One unusual event occurred in about 1965/6, a house in Laburnum Road was broken into during the daytime. The housewife returned to find the place ransacked, she called the police and I attended–we used to in those days!! Peter Werran, at that time was acting as the Photographer, was in the area and came to the house. He offered to examine the scene, did a thorough job, finding a fingerprint at the point of entry. In the meantime I looked around the house and discovered in one of the bedrooms, a large quantity of gallons of cream and green paint.
The usual enquiries in the area, house to house ( yes, we did that then as well) were of little help. So on return to the burgled house we talked about the paint. The householder was a painter employed by the City Council, who in those days, painted everything from buses to council houses in green and cream. Other householders who had invested in their own property, and responsible for their own decoration, avoided the colours green and cream, to give their house some degree of individuality, hence the build up of stock in the bedroom, which was proving difficult to shift!! We later assisted, by returning it to the council via the Magistrates Court.

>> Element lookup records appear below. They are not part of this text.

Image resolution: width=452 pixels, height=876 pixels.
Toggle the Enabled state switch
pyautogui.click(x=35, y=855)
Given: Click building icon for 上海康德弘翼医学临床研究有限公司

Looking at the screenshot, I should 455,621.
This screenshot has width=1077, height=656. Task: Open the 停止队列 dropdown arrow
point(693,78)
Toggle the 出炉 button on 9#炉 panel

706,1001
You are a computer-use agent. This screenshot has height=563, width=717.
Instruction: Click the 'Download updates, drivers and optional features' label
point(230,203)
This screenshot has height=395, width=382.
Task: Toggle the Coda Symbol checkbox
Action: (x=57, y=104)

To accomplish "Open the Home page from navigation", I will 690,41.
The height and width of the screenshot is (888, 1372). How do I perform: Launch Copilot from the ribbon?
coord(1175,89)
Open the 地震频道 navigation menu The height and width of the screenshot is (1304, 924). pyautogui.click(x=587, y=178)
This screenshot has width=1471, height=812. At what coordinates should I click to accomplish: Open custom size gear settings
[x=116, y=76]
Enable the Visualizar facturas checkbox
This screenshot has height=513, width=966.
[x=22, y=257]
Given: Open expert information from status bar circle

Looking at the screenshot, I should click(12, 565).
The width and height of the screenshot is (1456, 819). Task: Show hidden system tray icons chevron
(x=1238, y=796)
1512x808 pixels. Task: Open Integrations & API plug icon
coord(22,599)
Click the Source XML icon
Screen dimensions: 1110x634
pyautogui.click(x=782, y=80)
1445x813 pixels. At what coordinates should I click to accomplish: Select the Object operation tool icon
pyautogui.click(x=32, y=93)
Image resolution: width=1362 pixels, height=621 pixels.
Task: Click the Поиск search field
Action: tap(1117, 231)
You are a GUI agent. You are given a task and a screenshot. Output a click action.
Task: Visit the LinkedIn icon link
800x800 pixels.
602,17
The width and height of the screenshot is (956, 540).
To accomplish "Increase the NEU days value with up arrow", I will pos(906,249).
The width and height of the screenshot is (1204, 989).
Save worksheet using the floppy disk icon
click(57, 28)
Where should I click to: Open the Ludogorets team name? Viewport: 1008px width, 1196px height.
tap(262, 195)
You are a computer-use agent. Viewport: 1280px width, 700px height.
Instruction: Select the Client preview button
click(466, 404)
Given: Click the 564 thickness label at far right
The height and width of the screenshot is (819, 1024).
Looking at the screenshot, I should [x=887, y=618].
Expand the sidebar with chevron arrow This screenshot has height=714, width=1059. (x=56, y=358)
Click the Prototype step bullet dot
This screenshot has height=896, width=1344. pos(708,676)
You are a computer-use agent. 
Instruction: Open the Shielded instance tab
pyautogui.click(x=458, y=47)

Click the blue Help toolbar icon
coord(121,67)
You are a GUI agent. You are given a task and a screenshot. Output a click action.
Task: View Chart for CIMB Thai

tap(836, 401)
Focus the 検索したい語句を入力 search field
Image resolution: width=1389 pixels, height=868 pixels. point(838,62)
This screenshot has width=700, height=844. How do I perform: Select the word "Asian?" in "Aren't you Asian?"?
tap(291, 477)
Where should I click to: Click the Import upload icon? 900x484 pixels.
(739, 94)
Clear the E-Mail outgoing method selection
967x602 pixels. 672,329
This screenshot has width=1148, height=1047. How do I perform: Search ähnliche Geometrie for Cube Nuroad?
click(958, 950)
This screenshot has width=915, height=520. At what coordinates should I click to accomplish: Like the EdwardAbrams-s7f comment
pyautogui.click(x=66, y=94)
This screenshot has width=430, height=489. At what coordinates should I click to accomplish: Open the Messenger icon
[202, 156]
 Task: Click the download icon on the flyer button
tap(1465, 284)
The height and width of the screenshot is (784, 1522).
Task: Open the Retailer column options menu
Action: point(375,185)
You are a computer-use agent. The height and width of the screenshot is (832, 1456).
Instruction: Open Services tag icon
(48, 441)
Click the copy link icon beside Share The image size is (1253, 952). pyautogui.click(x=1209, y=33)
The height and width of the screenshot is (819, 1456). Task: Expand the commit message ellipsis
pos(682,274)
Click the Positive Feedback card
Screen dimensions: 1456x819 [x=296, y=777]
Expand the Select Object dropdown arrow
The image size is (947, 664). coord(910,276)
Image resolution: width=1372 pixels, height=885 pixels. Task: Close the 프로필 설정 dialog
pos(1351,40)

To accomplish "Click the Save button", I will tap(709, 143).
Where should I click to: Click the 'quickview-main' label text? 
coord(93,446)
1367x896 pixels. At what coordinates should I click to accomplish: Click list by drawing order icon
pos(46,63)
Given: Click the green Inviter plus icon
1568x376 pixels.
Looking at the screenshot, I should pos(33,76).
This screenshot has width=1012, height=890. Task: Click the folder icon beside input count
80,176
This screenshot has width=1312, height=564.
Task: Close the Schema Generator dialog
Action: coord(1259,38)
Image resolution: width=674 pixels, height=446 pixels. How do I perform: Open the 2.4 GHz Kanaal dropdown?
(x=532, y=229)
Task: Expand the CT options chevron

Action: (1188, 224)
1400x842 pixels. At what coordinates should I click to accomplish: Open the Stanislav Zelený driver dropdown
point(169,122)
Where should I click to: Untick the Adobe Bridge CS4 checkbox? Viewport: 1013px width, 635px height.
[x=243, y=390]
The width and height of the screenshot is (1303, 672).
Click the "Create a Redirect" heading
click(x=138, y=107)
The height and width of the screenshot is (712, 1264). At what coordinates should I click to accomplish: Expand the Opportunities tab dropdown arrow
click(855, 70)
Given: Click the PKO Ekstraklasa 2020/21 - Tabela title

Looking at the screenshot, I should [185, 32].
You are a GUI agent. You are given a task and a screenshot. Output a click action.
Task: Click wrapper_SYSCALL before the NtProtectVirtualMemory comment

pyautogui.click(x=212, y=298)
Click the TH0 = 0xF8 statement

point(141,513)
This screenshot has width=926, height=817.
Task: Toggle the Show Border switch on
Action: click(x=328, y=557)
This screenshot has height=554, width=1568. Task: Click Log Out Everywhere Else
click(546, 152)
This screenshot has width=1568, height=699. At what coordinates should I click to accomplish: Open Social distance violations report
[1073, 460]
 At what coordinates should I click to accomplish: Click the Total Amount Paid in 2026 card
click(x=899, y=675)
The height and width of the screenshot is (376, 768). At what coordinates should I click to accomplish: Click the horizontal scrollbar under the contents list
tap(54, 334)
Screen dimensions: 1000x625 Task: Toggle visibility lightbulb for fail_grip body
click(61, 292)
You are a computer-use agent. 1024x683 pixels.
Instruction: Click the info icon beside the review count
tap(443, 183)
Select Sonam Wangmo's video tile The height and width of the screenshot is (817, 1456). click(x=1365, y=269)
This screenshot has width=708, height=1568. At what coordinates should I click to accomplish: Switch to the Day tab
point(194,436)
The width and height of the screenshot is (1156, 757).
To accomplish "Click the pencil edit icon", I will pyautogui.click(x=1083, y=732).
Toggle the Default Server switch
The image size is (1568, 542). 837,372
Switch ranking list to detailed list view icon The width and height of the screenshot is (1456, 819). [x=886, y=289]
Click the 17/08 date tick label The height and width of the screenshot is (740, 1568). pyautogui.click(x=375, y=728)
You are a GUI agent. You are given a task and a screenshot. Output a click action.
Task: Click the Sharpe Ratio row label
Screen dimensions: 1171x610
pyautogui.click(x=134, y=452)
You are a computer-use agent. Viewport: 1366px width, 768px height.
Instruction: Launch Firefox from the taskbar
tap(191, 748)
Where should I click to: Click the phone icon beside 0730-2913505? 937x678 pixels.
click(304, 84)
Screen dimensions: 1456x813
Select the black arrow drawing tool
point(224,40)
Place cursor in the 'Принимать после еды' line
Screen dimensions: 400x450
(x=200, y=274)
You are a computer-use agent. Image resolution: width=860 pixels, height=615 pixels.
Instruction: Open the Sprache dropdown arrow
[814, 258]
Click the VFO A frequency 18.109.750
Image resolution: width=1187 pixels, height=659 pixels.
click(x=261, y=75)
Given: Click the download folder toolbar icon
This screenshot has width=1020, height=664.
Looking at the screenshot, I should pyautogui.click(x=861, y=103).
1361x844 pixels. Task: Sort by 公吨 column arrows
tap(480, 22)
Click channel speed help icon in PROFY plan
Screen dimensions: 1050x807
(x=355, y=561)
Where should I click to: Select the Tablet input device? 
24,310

The fingerprint which Peter had found, was duly attached to a list of suspects we believed responsible for all our local crime. Quite a long time later I received notification from the Yard that my suspicions were ill founded, the finger mark was not left by any of the citizens on my suspects list.
About 18 months later I received another letter from the Yard, informing me that the mark at Laburnum Road, had been made by a man who had recently been arrested, convicted and fined, in Liverpool. His fingerprints were taken for the first time and subsequently checked at the Yard. There was no trace of the man in our local records. We organised for him to be arrested and brought back to Exeter.
Enquiries revealed that he had been cohabiting with a local girl whilst in Exeter, they had a disagreement and he left. By co-incidence the “lady” he had lived with, was a former class mate of mine at Heavitree Primary School, so a reunion was called for.
It was yet another confirmation of the great Biblical truth, “Hell hath no fury, like a woman scorned” She gave me a load of trinkets and other items that he had “brought home” during their relationship. The leg work started, I went round a load of houses with the collection, and managed to clear our books of a dozen undetected burglaries.
Peter Hinchliffe is a retired City of Exeter police officer.